*About this task*
Your result should be every line of the records below that contains the word "computer".

Collected data entries:
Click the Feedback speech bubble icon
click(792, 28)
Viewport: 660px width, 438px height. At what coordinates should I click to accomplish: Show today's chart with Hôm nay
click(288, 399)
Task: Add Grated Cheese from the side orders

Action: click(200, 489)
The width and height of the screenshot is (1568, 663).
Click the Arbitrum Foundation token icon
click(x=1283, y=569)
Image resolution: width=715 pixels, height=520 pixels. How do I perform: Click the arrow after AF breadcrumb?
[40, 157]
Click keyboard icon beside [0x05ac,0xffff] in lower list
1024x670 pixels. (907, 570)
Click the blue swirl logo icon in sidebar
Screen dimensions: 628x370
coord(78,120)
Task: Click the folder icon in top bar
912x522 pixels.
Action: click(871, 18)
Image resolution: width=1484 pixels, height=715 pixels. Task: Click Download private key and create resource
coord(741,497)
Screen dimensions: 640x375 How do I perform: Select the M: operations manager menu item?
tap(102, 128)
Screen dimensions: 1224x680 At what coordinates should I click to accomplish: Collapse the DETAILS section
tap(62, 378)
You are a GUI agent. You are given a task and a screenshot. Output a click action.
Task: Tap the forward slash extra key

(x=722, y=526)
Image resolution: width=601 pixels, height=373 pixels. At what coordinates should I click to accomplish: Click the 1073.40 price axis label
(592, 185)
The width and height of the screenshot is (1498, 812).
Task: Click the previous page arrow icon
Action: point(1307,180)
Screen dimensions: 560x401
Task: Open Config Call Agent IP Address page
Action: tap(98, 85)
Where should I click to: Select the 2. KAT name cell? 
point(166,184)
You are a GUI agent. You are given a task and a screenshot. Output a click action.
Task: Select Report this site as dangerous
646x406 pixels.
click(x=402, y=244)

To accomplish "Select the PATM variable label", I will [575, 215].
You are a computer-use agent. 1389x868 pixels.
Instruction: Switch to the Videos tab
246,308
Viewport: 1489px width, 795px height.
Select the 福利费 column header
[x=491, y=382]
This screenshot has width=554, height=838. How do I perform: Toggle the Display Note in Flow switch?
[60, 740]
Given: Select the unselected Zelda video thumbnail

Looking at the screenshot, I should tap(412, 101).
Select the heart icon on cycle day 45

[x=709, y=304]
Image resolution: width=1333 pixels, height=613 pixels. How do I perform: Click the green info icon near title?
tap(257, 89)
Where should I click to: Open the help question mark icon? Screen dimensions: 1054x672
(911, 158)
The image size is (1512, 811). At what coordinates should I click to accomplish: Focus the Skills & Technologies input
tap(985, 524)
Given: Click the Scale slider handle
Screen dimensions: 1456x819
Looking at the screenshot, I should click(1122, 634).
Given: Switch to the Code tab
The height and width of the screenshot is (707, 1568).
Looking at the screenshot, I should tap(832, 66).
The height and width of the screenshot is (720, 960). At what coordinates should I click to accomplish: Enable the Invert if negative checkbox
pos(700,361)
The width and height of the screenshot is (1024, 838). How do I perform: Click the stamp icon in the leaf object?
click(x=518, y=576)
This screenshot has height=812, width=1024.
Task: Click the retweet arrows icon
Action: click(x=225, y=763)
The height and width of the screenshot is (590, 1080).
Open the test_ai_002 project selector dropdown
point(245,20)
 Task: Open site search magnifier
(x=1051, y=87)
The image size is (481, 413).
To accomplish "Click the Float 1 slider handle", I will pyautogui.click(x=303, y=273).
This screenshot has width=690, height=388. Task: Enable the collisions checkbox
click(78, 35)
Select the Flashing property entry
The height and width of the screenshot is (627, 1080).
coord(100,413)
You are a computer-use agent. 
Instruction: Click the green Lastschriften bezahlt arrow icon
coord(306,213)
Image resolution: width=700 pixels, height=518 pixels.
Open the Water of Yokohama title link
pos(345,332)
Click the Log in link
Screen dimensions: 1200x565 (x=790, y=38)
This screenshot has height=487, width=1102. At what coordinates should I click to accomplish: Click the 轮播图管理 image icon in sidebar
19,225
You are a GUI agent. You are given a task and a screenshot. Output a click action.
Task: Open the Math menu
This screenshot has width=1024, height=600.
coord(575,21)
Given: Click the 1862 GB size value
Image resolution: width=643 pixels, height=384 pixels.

*Output for this task*
You are a computer-use agent. 1389x868 pixels.
You are a computer-use agent. 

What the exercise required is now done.